Although Claire’s #RedDress moment was the standout scene in the second episode of Outlander’s sophomore season, her husband Jamie made an equally bold, if far less glamorous, move. Pursuing their plan to change the course of history by defunding the Jacobite rebellion — thus preventing the Battle of Culloden, which effectively ended Highlander culture — the Frasers (Caitriona Balfe and Sam Heughan) finagle an invitation to a lavish royal ball held at King Louis XV’s court at Versailles. Their hope is to secure an audience with the French minister of finance, and encourage him against directing money towards Charles Stuart and his doomed campaign to win back the throne of England.

But thanks to the timely (and awkward) arrival of Jamie’s old flame, Annalise de Marillac (Margaux Chatelier), the Scotsman comes face-to-face with a personage higher than the minister of finance: King Louis himself (Lionel Lingelse). Annalise leads her ex to the royal bedroom, where the king is being dressed in preparation to make his grand entrance. When Jamie enters the chamber, though, he instead sees Louis sitting on a throne of a different sort. Apparently, his royal bowels are backed up and getting them to move is an ongoing issue. “Do you not see how I suffer?” Louis moans to a roomful of onlookers, who can only offer such unhelpful advice as “relax” and “concentrate.” “I am cursed,” France’s monarch concludes after another bout of straining fails to fill the royal chamber pot.

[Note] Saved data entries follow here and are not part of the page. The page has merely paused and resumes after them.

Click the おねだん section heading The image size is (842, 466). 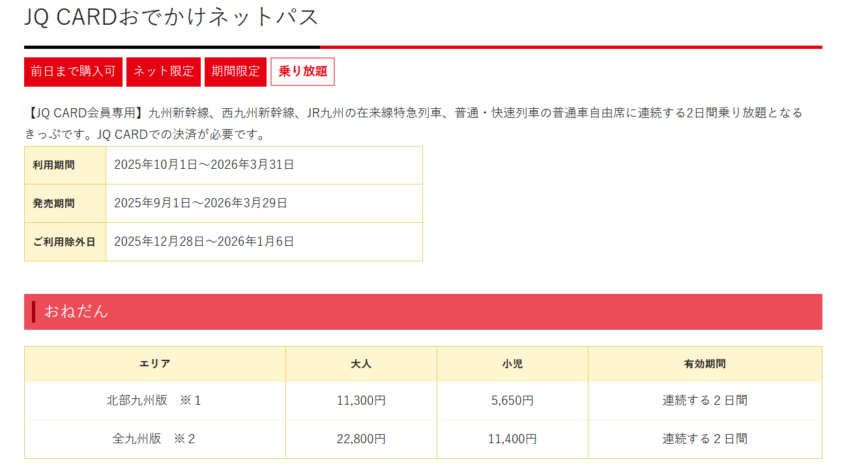coord(76,312)
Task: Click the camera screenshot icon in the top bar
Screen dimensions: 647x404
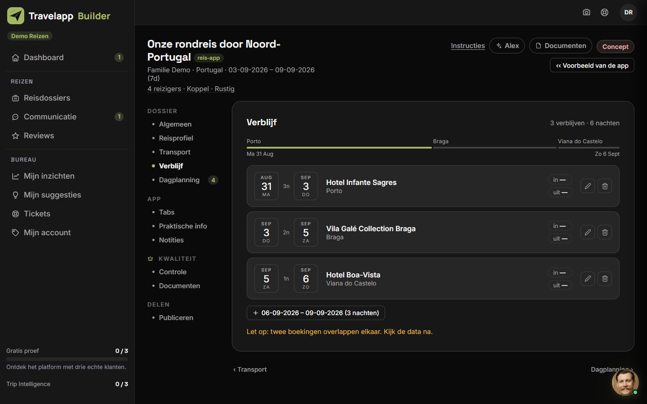Action: pos(586,13)
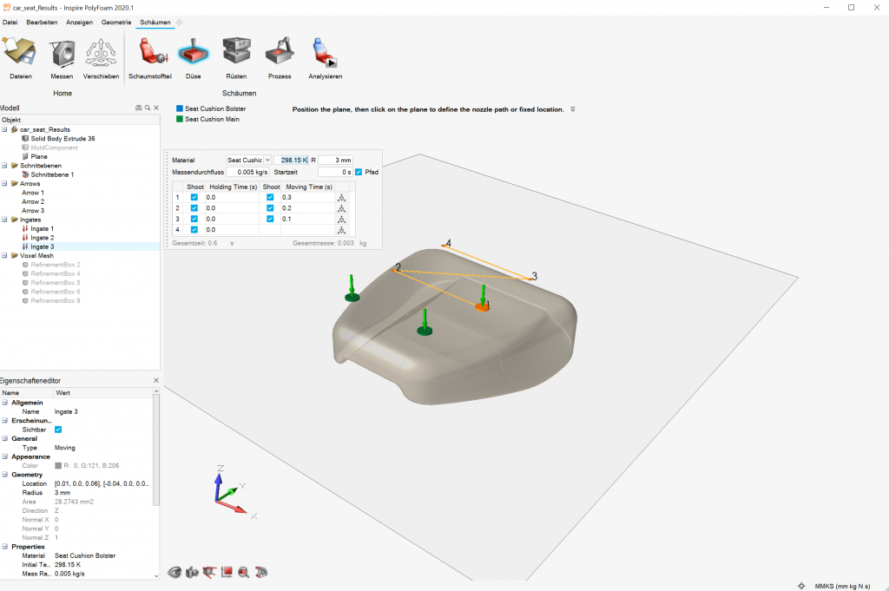The width and height of the screenshot is (889, 591).
Task: Open the Datei menu
Action: 10,23
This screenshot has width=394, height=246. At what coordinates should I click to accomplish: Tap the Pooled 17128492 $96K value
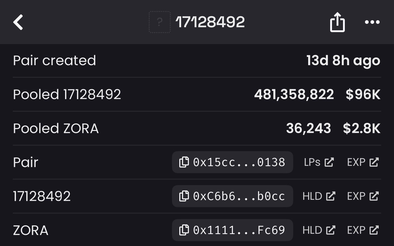tap(363, 95)
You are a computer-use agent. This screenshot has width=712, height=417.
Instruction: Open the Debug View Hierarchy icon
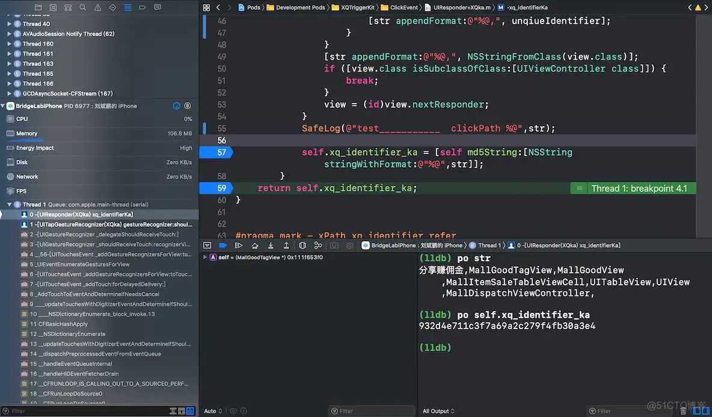302,246
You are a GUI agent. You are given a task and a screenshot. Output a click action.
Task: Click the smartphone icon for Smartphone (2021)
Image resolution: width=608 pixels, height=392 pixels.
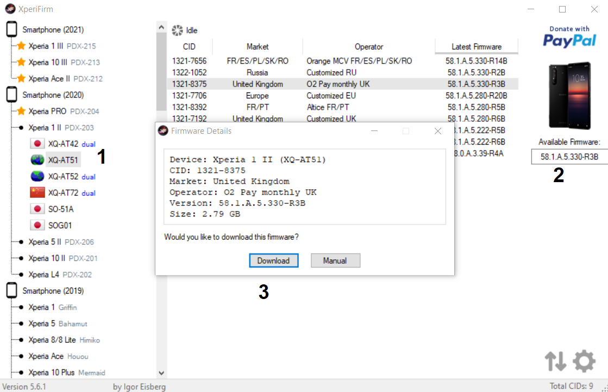point(11,29)
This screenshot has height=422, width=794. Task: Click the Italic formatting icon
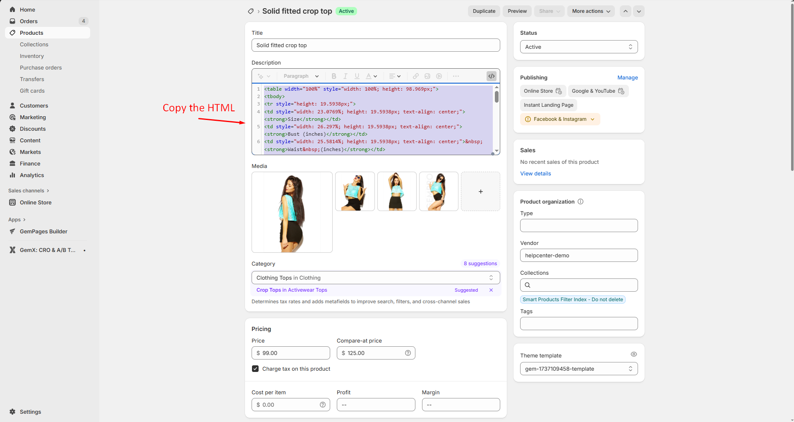345,76
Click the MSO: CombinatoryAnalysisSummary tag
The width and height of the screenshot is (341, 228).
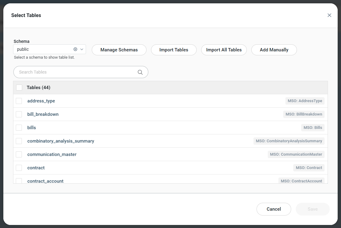[x=289, y=141]
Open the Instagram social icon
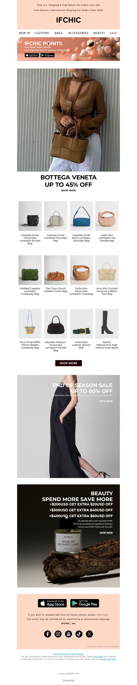The height and width of the screenshot is (685, 137). coord(58,634)
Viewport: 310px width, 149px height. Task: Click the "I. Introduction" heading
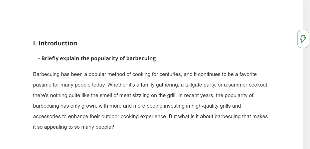pos(55,43)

Related: ‘Outlander’ Costume Designer Terry Dresbach Talks Claire’s Red Dress Moment

Taking his cue, Jamie steps forward and plays doctor. “If it pleases his Majesty, may I suggest he eat only parritch every morning.” By “parritch” he means “porridge,” but either way, it’s an item that’s decidedly not on Louis’s menu. “The King has never acquired a taste for peasant food,” he says though gritted teeth, inspiring chuckles from his cronies in the room. But it’s Jamie who has the last laugh, saying, “Perhaps this would be the perfect time.” It does appear that the king accepts his counsel: seeing Jamie again at the party later, Louis indicates that “parritch” might become part of his daily diet.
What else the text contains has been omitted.